I didn’t bother to comment on the irony of Nuala pointing that out to me. “Yeah.” I’d been sitting in the seat so long that my butt was going to sleep. I shifted, propping my feet up on the seat in front of me. Nuala’s eyes were still fastened on the screen in front of us; the light of the movie flickered across her face. Her pupils dilated and contracted with every change of light. So much like a human while still being three thousand miles away from being one.

“How many movies have you seen?” I asked. It wasn’t that I wasn’t interested in the movie, just that I’d seen the ending, like, fourteen times, and I was more interested in why Nuala was sitting in a movie theater and why, of all the movies in the world that she’d wanted to watch, she’d picked this one.

She slouched down in the seat beside me. “Thousands, I guess. I don’t know. Before I figured it out, I thought I would be a director.”

I was a little tired; it took me a moment to figure out what she meant. I didn’t have time to comment before Nuala gave me a withering look and said, “You can’t really get to be a director in sixteen years, you know? And like, what’s the point?”

It seemed like a stupid question to me. “The same point as anyone else wanting to be a director. You really want to be a director? Like, movies?”

“Yeah, like movies. All of those lives played out, with music in the background. It’s like living a thousand lives without ever leaving yours.” Nuala smiled lazily at the movie screen. “I even thought of the name I’d use: ‘Izzy Leopard.’”

I started to laugh.

Nuala slapped me, raising goose bumps. “Shut up!”

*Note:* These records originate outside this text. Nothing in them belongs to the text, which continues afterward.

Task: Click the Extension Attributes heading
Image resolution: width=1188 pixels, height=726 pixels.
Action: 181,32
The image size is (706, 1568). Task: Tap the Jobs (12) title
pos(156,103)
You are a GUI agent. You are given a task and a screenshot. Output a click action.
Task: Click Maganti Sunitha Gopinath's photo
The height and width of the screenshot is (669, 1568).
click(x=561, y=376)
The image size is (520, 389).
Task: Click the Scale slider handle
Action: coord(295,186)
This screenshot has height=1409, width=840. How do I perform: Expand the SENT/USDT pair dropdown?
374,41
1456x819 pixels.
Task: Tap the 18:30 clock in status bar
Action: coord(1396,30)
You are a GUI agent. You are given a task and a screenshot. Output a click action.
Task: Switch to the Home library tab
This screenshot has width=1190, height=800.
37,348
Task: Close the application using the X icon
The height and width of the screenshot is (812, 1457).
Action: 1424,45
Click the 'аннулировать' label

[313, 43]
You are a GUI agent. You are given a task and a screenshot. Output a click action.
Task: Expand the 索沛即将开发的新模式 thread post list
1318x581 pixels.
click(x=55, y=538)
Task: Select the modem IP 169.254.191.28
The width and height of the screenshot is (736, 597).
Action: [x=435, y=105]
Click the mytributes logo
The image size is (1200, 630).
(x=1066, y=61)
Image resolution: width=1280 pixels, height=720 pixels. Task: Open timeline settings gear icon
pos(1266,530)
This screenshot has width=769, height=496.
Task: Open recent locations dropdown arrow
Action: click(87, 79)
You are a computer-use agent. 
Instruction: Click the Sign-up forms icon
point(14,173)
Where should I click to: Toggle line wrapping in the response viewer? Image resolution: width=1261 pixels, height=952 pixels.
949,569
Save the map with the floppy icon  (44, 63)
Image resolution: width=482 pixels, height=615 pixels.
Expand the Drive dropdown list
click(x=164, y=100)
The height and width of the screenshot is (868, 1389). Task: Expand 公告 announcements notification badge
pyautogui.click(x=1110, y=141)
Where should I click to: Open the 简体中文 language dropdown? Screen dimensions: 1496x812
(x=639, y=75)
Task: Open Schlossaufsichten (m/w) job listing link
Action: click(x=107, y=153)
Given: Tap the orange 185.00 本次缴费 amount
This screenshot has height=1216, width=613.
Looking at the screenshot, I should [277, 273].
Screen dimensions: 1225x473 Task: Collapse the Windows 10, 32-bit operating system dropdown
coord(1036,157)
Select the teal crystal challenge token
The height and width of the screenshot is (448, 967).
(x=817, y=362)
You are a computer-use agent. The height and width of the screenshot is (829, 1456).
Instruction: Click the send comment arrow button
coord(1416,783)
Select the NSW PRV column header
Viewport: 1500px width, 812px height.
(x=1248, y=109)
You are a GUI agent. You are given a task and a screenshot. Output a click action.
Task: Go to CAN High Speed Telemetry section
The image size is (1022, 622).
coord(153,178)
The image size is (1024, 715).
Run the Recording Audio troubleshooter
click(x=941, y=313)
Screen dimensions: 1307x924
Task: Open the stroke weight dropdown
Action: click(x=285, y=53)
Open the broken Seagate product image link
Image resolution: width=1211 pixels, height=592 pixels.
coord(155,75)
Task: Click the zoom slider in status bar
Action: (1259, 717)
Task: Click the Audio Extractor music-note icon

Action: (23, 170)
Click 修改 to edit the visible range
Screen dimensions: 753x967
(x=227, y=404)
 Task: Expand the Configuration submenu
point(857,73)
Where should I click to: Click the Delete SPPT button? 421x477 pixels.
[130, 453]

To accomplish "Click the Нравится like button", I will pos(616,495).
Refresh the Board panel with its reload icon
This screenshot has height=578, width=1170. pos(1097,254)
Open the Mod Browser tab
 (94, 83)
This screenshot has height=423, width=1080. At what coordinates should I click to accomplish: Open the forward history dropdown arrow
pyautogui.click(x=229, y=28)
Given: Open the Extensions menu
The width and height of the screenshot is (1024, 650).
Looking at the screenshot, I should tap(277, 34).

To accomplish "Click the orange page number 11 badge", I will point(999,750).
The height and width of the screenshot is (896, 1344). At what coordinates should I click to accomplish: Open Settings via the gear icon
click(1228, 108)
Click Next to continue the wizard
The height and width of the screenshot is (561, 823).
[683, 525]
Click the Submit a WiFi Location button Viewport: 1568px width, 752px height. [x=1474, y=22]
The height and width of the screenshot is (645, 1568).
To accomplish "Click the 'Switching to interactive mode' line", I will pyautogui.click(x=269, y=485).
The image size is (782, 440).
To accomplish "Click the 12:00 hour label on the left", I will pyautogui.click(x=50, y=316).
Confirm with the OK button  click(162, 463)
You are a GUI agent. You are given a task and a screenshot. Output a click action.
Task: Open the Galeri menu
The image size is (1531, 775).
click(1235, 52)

I covered my face with an arm and kept laughing. “God, woman, how’d you come up with that name? It sounds like a drunk guy asking if someone’s got leprosy.”

Nuala slapped my arm again. “Shut up. It’s distinctive. People would remember it. You know, they’d be, ‘Oh, Izzy Leopard did this film.’ ‘Oh yeah?’ ‘She’s brilliant.’”

“And a leper.”

Nuala’s expression was fierce. “I could kill you.”

“Oh, if I had a dime for every time someone’s told me that. Oh, if I had a dime for every time you’ve told me that.”